Roger Baldwin, Wilbert Cantey, Herbert Maisel and James McDermott

//Roger Baldwin, Wilbert Cantey, Herbert Maisel and James McDermott
Roger Baldwin, Wilbert Cantey, Herbert Maisel and James McDermott2023-08-02T23:50:45+00:00

Roger Baldwin, Wilbert Cantey, Herbert Maisel and James McDermott
2008
“The Four Horsemen of Aberdeen”

The Four Horsemen of Aberdeen: Roger Baldwin, Will Cantey, James McDermott and Herbert Maisel

The “Four Horsemen of Aberdeen”” (Roger Baldwin, Wilbert Cantey, Herbert Maisel and James McDermott) were inducted into the Blackjack Hall of Fame in 2008 by the unanimous decision of the current living members of the Hall of Fame, including (alphabetically) Johnny Chang, Al Francesco, James Grosjean, Tommy Hyland, Max Rubin, Arnold Snyder, Edward O. Thorp, and Stanford Wong.

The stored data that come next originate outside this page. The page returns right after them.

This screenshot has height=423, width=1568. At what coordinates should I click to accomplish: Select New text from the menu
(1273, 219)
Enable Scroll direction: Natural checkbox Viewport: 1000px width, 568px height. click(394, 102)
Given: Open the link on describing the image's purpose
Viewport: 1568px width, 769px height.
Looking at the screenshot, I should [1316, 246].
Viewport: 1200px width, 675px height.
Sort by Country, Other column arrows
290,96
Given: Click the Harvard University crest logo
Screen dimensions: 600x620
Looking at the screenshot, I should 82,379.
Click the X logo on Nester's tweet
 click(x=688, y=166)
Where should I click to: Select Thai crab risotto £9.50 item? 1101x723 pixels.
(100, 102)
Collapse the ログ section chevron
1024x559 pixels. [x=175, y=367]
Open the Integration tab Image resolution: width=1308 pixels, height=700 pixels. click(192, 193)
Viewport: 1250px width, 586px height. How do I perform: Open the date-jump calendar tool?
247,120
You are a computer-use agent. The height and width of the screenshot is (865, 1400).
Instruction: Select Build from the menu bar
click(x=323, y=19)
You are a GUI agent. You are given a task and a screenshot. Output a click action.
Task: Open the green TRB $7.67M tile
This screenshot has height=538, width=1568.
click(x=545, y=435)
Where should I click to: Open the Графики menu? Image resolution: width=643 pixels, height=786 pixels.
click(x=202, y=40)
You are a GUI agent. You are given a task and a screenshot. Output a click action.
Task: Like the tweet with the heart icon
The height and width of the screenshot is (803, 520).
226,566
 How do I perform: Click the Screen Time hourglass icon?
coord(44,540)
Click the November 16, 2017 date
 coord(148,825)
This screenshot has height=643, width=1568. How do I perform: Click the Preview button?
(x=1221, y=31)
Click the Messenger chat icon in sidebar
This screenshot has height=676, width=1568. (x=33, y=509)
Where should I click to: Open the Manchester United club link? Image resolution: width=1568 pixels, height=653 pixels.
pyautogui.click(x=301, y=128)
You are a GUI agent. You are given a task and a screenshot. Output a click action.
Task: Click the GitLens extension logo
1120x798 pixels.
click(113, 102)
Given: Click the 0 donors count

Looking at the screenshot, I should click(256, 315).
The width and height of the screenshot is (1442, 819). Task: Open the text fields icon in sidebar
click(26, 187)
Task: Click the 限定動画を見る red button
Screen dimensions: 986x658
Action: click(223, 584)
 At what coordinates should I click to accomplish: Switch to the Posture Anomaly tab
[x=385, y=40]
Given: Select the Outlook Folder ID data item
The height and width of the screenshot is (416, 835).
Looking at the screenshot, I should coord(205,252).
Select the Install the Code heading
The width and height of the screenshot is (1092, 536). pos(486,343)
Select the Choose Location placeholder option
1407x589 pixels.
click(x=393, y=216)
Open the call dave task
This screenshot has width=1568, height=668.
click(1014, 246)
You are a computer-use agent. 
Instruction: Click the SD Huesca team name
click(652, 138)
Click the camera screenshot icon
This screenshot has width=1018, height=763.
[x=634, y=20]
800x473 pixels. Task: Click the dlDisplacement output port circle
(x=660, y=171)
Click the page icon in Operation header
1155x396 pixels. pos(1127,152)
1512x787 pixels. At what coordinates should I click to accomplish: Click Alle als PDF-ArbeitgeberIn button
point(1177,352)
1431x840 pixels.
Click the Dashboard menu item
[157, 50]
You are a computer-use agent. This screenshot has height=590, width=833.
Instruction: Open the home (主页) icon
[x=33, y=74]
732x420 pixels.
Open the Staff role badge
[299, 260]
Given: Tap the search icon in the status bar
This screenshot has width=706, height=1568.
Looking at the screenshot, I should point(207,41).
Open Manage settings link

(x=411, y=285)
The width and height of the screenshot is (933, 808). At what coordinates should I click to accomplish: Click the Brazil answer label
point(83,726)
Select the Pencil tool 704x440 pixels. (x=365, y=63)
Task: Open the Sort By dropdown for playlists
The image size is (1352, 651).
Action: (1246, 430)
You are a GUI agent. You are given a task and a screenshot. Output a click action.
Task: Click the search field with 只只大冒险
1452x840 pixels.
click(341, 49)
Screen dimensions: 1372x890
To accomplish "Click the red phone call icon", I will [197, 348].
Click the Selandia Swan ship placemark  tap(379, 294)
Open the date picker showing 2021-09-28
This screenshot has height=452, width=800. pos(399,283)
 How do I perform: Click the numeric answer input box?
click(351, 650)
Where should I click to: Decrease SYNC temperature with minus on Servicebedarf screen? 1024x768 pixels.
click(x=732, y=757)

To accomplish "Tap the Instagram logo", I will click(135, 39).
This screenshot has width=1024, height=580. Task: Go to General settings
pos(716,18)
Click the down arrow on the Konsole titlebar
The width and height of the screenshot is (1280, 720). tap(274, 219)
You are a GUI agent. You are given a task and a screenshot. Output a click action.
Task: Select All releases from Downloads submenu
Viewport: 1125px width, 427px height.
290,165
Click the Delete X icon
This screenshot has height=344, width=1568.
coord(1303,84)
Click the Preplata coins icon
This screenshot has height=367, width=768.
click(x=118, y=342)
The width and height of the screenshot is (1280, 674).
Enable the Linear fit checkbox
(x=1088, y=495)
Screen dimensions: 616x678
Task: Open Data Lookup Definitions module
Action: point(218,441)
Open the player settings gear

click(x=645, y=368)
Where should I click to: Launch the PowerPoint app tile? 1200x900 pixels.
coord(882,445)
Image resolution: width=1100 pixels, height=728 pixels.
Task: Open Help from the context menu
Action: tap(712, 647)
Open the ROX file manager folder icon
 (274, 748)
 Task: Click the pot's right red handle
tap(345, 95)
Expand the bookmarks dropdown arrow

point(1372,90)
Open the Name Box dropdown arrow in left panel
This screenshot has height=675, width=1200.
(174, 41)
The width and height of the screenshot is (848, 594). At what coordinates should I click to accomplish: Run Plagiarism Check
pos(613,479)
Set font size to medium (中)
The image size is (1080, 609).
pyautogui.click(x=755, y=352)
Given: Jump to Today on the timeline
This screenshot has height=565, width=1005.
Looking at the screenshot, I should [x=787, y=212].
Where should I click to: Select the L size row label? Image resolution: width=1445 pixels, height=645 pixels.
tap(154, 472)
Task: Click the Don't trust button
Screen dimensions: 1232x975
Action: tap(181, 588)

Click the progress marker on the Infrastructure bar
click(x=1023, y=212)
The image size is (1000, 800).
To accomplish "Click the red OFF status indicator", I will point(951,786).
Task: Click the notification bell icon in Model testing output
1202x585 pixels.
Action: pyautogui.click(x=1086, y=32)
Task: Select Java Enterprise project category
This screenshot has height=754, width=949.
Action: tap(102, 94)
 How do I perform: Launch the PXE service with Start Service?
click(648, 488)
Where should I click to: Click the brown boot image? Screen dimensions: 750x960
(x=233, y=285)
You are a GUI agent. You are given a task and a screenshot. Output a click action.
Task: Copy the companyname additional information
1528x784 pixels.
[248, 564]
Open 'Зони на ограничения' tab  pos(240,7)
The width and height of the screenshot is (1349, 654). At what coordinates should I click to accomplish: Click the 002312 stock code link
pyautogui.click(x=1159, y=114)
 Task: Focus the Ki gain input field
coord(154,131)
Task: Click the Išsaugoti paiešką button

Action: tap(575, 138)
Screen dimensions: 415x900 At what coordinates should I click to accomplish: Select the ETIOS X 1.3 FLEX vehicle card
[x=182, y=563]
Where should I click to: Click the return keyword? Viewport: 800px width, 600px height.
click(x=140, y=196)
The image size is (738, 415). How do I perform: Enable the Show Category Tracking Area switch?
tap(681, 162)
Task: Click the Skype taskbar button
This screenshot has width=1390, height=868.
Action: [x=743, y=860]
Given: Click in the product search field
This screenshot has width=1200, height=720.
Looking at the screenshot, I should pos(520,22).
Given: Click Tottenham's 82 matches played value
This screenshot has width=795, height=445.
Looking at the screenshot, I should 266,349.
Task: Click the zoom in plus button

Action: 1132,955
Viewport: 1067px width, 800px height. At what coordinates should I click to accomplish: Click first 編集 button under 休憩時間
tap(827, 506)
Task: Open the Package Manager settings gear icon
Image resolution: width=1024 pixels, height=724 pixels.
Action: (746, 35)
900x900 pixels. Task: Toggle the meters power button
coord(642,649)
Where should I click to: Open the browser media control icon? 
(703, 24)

The Four Horsemen were inducted for their pioneering work in publishing, in 1956, the first accurate basic strategy for the game of blackjack. The strategy was first published in an article in the Journal of the American Statistical Association; later the strategy was published for a mass audience in the 1957 book Playing Blackjack to Win .

Ed Thorp credits Baldwin, Cantey, Maisel and McDermott with being the impetus for his own research into the game. The four mathematicians provided Thorp with all of their data in 1958, which ultimately led to the publication of Thorp’s Beat the Dealer in 1962.

Although the Four Horsemen did not realize it at the time, the strategy they published in 1957, which also included the first legitimate card-counting system, was the first published blackjack strategy to provide a player advantage over the house with a flat bet. Recent computer simulation carried out by ETFan at Blackjack Forum Online, using the PowerSim blackjack simulation software, shows that the strategy provided a player edge of 0.1%.

One of the particularly impressive things about the Four Horsemen’s accomplishment was that they determined an accurate basic strategy using only desk calculators (or what used to be commonly called “adding machines”), as they began their work while in the Army in 1953, and computers were not available to them at that time. Although the game of blackjack had been played in casinos for 200 years, and although all of the other common casino-banked games had been mathematically analyzed by this time, blackjack had not been analyzed because all of the experts agreed that the game was simply too complicated.

Although the Four Horsemen were never widely known by the public, blackjack aficionados and professional players have always revered the four mathematicians as legends.

Here are a few comments about the Four Horsemen from the members of the Blackjack Hall of Fame:

James Grosjean: “I must have heard a thousand different players tell someone at a blackjack table ‘The book says this’ or “The book says that.’ These guys are the book.”

Johnny Chang: “When I first read the 1957 article they wrote that appeared in the Journal of the American Statistical Association with an accurate basic strategy, I couldn’t fathom how they had accomplished this using desk calculators. It just seemed impossible.”

Al Francesco: “Without these guys, none of us would even be here.”

Cardoza Publishing has published a 50th anniversary edition of the Four Horsemen’s Playing Blackjack to Win , along with interviews and other historical information about these men who changed blackjack history. Arnold Snyder has provided an Introduction for the book, and Ed Thorp has written the Foreword, in which he states: “To paraphrase Isaac Newton, if I have seen farther than others it is because I stood on the shoulders of four giants.”